DATA SHOWN.
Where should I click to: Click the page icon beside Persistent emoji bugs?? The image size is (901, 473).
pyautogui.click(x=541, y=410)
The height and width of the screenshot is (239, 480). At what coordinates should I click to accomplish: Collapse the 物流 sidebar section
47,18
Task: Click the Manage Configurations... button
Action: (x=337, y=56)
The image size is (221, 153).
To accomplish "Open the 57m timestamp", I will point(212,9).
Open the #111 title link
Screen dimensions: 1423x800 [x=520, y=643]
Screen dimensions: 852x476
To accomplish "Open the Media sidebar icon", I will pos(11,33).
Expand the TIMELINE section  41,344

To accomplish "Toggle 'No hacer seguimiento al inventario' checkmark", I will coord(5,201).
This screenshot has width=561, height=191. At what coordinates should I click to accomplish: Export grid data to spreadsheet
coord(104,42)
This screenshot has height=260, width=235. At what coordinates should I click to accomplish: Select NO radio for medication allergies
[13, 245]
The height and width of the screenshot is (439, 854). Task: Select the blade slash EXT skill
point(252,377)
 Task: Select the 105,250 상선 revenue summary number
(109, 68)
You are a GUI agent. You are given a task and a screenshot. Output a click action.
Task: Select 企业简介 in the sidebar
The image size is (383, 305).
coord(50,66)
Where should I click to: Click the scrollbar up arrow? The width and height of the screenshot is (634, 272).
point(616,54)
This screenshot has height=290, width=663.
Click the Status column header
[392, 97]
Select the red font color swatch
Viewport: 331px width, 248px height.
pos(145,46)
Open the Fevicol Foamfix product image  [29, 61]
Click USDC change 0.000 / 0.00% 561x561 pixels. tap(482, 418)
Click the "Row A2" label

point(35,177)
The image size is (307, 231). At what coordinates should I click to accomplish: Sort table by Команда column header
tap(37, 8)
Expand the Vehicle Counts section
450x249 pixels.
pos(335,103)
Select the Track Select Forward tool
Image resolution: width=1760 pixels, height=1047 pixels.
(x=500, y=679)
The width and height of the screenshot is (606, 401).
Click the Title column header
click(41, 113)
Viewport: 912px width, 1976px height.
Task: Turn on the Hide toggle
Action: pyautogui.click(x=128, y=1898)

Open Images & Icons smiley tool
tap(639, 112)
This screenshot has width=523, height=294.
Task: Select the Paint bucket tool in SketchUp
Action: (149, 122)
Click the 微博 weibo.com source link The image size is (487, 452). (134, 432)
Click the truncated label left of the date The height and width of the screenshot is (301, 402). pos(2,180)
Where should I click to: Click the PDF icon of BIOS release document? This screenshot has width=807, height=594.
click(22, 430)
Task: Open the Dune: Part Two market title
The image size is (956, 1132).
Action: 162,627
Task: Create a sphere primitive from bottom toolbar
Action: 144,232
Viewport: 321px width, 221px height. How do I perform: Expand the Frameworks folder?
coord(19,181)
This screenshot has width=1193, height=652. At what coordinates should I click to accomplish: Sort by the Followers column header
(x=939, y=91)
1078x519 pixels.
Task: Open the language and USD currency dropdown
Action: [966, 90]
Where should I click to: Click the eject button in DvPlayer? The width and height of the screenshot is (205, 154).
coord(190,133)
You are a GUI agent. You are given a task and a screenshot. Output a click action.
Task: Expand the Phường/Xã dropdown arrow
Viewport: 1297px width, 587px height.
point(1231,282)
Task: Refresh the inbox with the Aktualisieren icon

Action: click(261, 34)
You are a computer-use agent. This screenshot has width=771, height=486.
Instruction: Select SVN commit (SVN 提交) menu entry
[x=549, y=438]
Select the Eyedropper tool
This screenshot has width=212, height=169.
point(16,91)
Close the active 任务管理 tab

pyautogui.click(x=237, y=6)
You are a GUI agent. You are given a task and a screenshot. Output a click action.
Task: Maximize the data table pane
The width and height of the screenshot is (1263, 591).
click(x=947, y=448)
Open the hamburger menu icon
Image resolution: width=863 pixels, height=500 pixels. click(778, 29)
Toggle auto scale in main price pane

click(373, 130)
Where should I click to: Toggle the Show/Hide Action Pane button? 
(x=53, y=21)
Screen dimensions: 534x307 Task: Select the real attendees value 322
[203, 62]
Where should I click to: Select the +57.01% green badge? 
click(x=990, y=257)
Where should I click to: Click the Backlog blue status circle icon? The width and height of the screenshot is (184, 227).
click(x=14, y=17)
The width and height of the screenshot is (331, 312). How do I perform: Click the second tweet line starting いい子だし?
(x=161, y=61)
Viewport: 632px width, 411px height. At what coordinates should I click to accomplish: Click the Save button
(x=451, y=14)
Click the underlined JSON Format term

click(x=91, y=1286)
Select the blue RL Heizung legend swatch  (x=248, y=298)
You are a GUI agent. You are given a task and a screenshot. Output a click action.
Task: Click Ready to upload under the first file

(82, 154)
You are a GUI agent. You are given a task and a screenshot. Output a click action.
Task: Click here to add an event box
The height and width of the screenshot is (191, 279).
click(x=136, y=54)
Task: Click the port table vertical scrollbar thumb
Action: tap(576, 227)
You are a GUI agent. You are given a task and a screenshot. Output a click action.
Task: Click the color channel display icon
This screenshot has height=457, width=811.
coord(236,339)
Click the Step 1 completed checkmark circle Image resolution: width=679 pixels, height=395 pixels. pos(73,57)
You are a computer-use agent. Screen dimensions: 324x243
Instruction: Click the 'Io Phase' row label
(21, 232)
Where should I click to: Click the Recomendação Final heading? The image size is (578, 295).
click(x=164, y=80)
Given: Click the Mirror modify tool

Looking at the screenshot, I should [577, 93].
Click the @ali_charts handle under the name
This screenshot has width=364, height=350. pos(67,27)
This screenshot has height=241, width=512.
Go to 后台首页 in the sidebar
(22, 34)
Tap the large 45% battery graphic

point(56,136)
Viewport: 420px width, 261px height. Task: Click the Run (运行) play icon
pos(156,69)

ASSIGNMENT.
Which lines hold the word "checkmark"? Copy each of them from the records.

YOUR SOLUTION.
To accomplish "Toggle 'No hacer seguimiento al inventario' checkmark", I will coord(5,201).
Click the Step 1 completed checkmark circle Image resolution: width=679 pixels, height=395 pixels. pos(73,57)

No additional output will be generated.